My so called midlife crisis

art

A few weeks ago I was talking with a friend. He said I should write about my midlife crisis because then we could go on a book tour together and party. I have done things for less noble aims, and really many of my most important decisions in life has been made around parties, what parties I want to go to, what do I want to do when I get to said parties, and who will be at the parties. Similar to the line in Lawerence of Arabia:

Mr. Dryden: Lawrence, only two kinds of creature get fun in the desert: Bedouins and gods, and you’re neither. Take it from me, for ordinary men, it’s a burning, fiery furnace.
T.E. Lawrence: No, Dryden, it’s going to be fun.
Mr. Dryden: It is recognized that you have a funny sense of fun.

I have a particularly definition of fun… it does not align with the majority definition of fun. Most people would not want to go to my parties… and at this stage of my (mid) life crisis. I am really ok with that. I find that as a type of self selection that makes my life easier in determining and and with whom I want to spend my time.

Anyway … I pondered this notion of writing about my midlife crises and the subsequent book tour debauchery. My midlife crisis has gone internal somewhat because of covid, although bubbles up now and again and not terribly narratively exciting ways. But I was not super excited about the idea of writing about my midlife crisis.

At first friends sympathetically assumed that it was because it was too painful. But really it was because it was too boring. I mean I have lived through my midlife crisis. For me it is done. I was saying if I was writing something I want to live in some fantastic world of my imagination or beautiful poetry not in like reinterpreted realism. This to me is boring.

To which my friend said that I should write about my midlife crisis as a fantasy novel. I actually think this is brilliant and hilarious.
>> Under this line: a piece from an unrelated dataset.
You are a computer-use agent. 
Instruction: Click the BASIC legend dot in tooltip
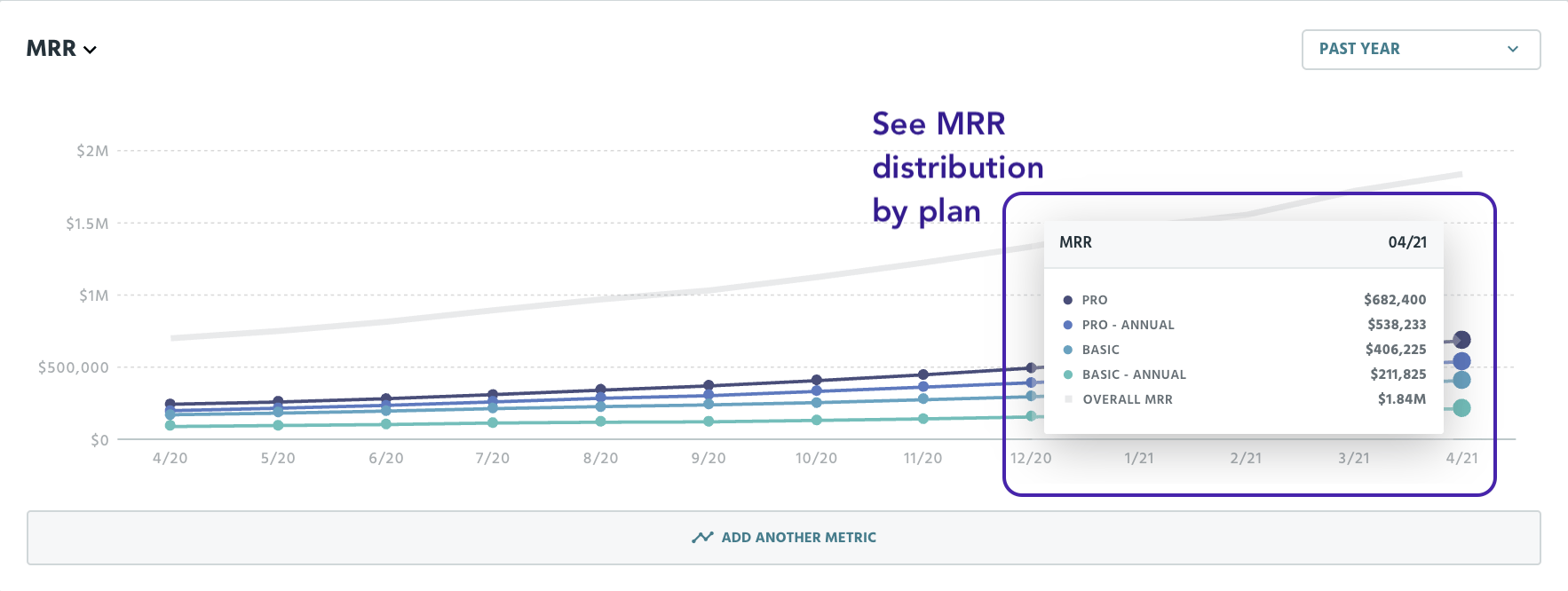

Granted, probably the readership of fantasy novels (or perhaps sci fi novels) are not interested in reading about this … it is not without precedent. Woman on the Edge of Time by Margie Piercy although not really about a midlife crisis is about a woman in middlish age.

Anyway I love this idea. Rather than a roman a clef fantasy story which seems so common (and also so masculine), what would it look like if a fantasy novel was about someone in a midlife crisis. What if Gandalf turning from grey to white was about individuation. What about Voldemort? Was the mists of avalon about this – I read it so long ago I don’t remember.